▶ Input
* start *
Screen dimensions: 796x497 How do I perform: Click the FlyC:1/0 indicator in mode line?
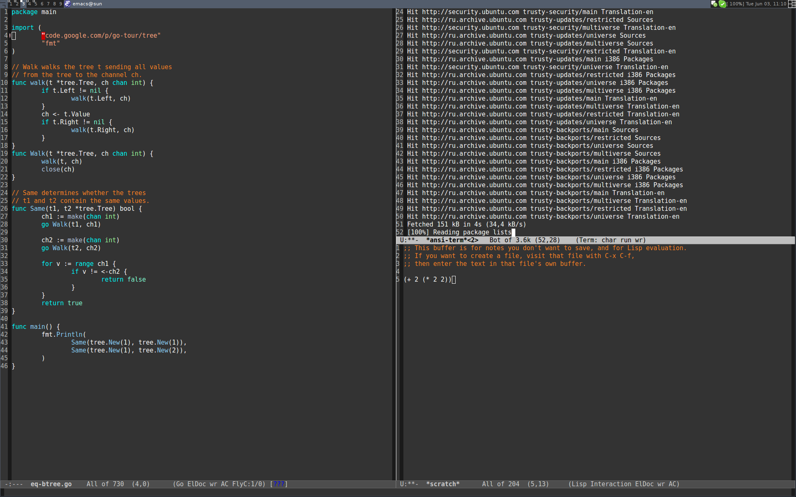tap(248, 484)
* end *
* start *
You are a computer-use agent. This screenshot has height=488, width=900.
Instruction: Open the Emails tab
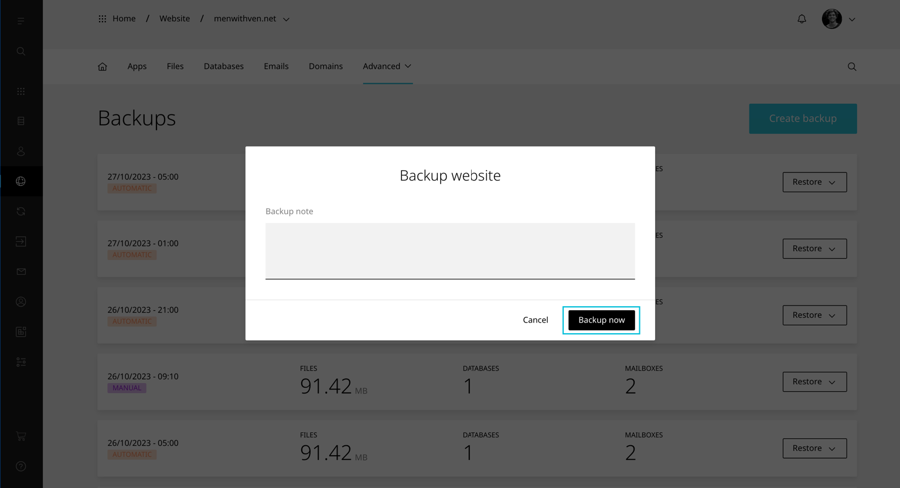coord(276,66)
* end *
* start *
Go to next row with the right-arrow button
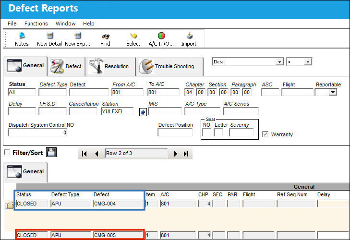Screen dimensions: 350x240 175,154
* end *
▶ Task instructions
Take the records from the line with "You are a computer-use" through the line with "coord(276,66)" and write only those lines out again, renaming "Emails" to "Messages" and keeping everything else the same. Leave the pictures out.

▶ Task result
You are a computer-use agent. This screenshot has height=488, width=900.
Instruction: Open the Messages tab
coord(276,66)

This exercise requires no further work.